(GOAL OF THE EXERCISE) Only the lines from the one containing "Click the 3.819% percentage value" through the end of the entries are to be copied, exactly and without pictures, please.

(GIVEN RECORDS)

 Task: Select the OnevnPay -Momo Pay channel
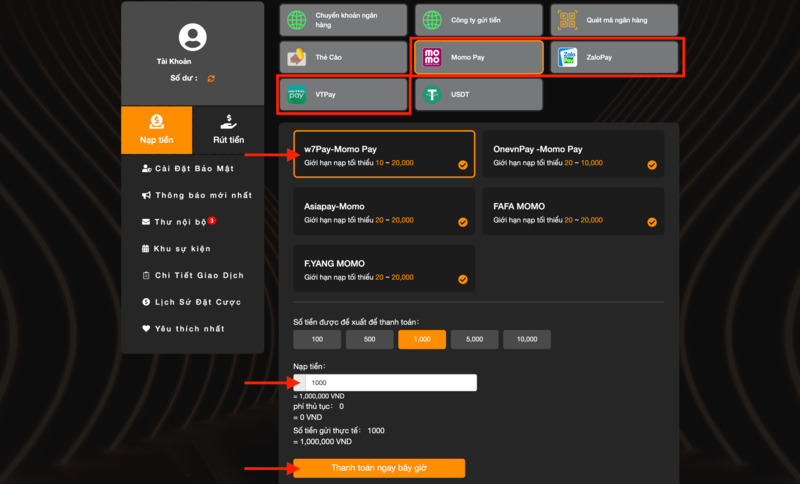(x=573, y=154)
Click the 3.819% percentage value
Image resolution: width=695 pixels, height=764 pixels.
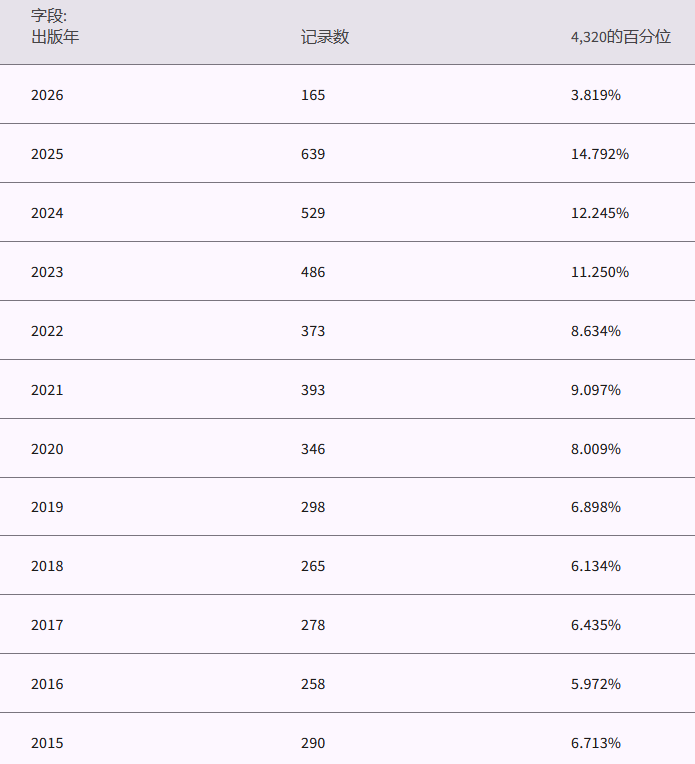click(596, 95)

(EXPECTED OUTPUT)
Click the 3.819% percentage value
Image resolution: width=695 pixels, height=764 pixels.
click(596, 95)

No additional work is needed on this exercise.